Data shown:
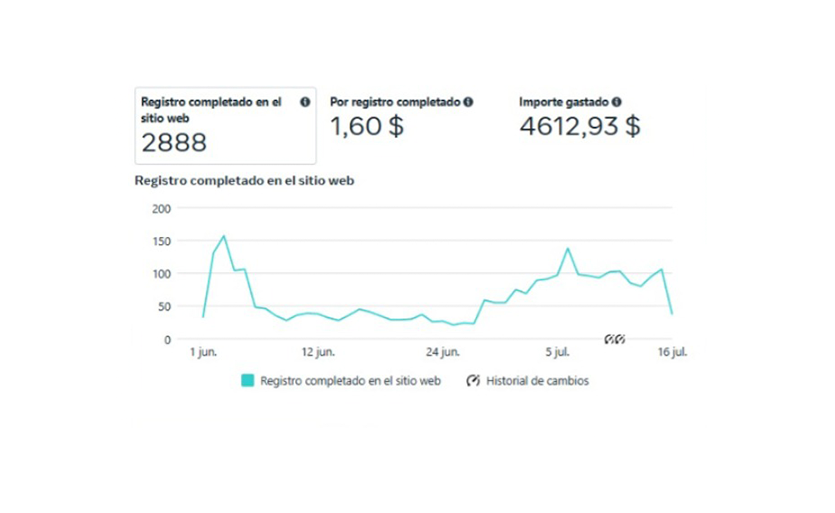This screenshot has height=513, width=835.
Task: Click info icon beside Importe gastado
Action: [x=617, y=102]
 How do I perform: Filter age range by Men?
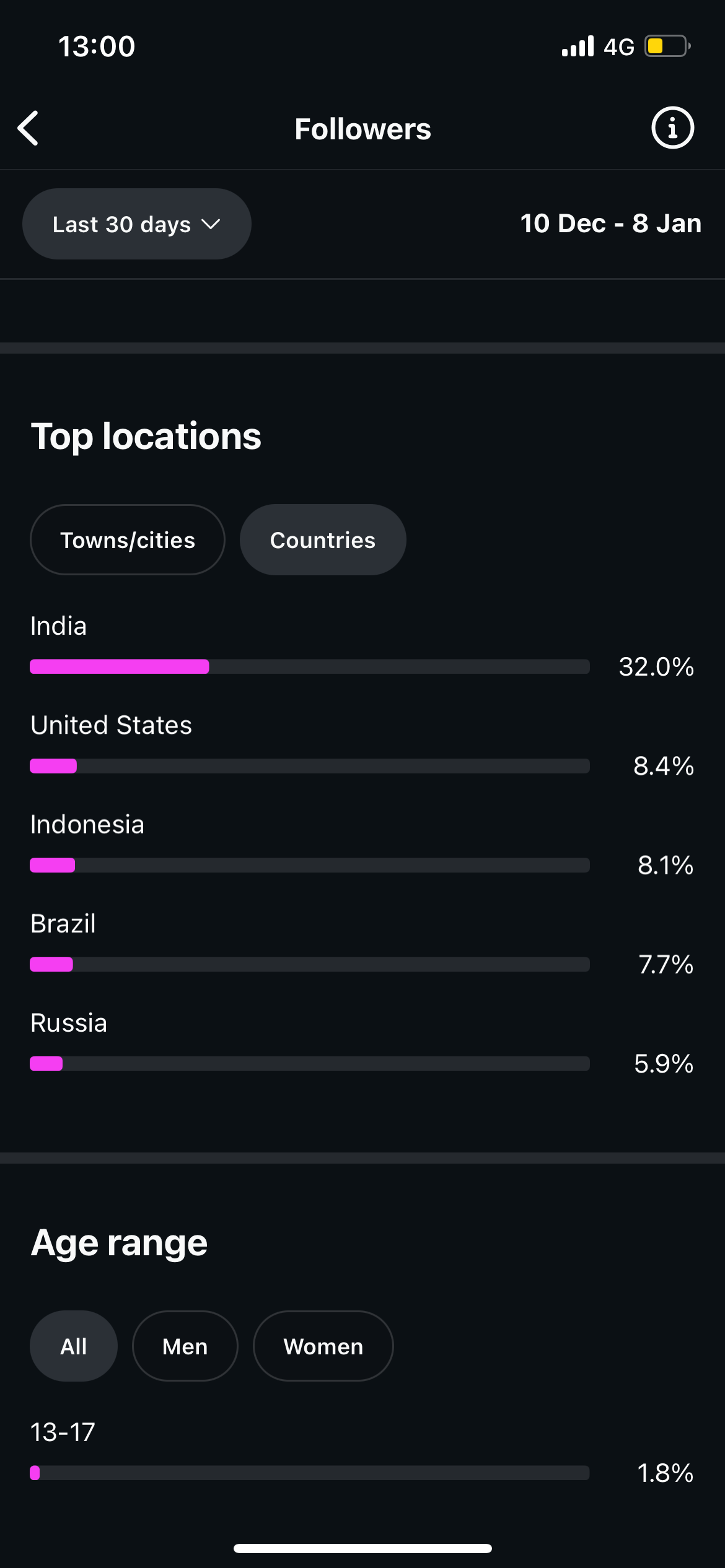pos(185,1346)

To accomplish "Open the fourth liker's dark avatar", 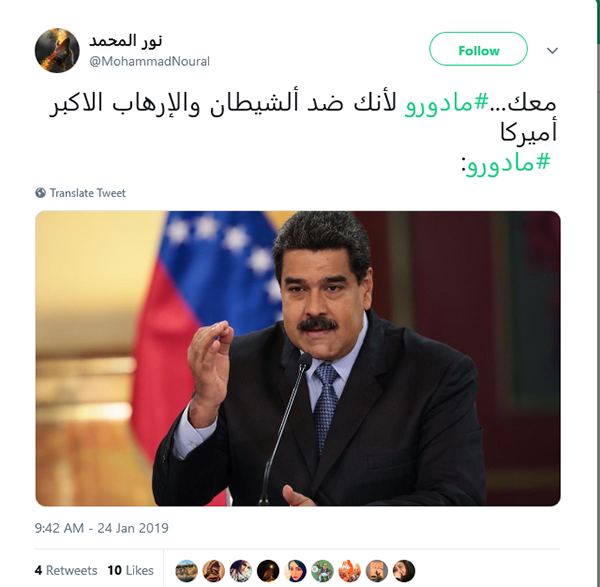I will click(x=268, y=571).
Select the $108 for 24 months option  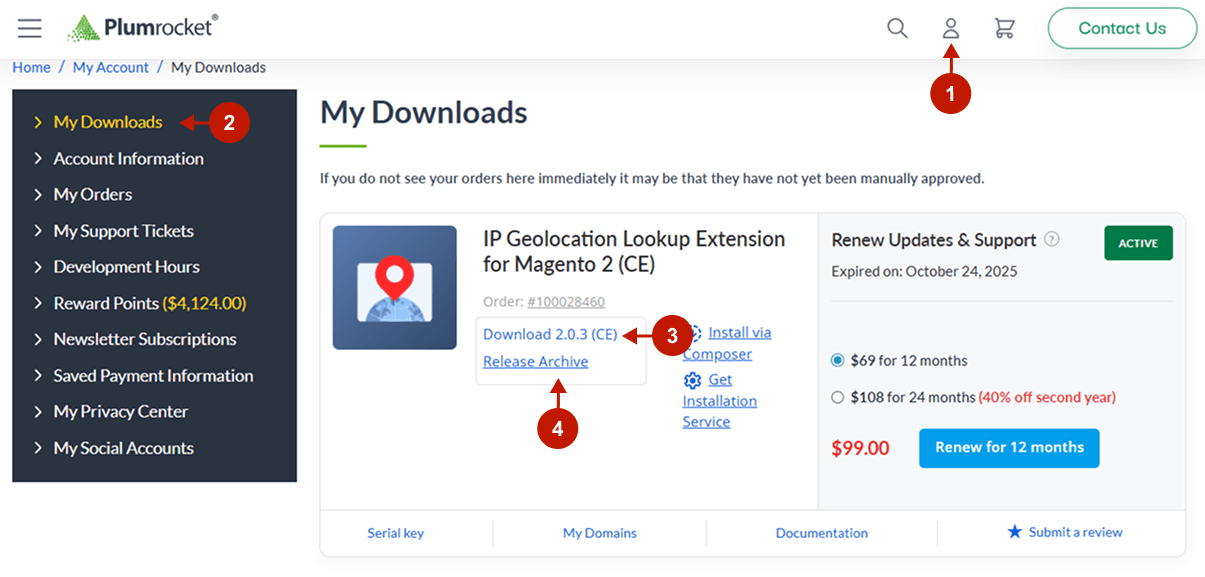tap(837, 396)
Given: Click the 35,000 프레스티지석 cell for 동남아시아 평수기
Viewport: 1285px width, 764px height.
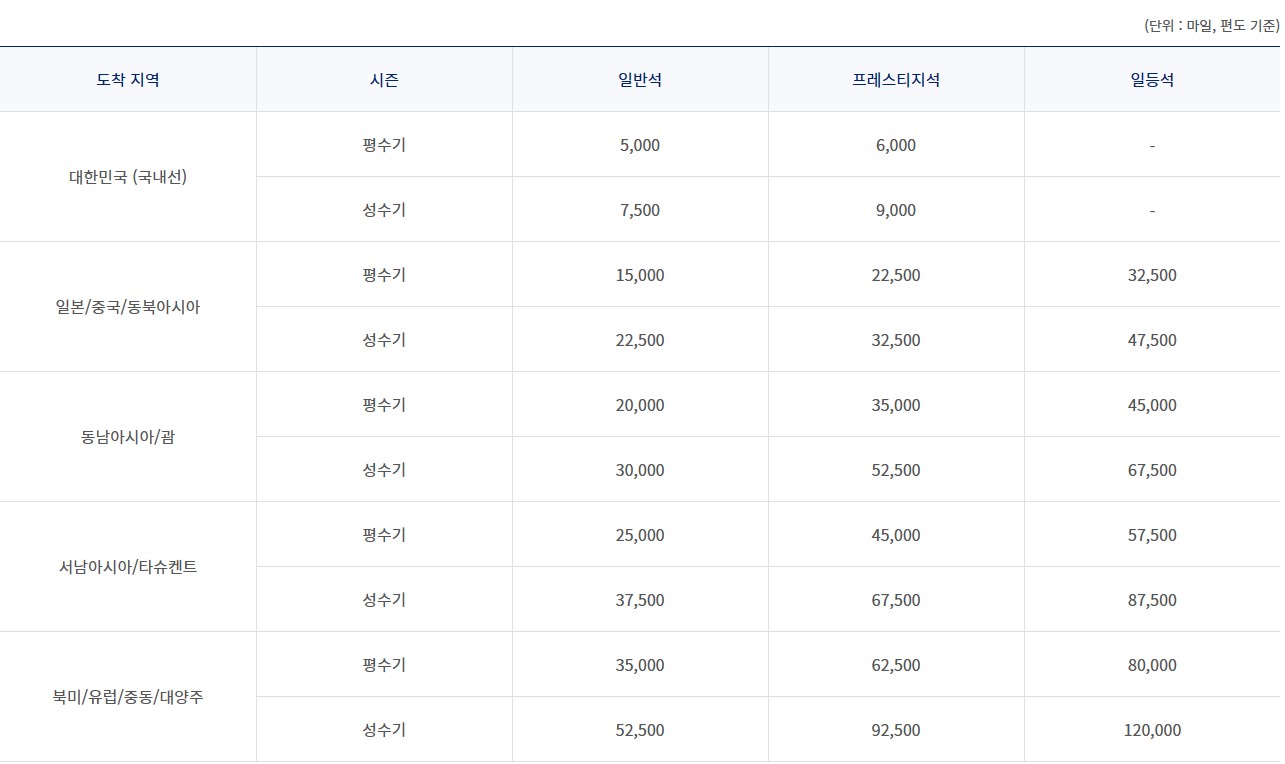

Problem to work on: Nothing but the lines from the one that holds "Given: Click the" through the end of the data should appear, written out exactly, without pictures.

Result:
Given: Click the 35,000 프레스티지석 cell for 동남아시아 평수기
Viewport: 1285px width, 764px height.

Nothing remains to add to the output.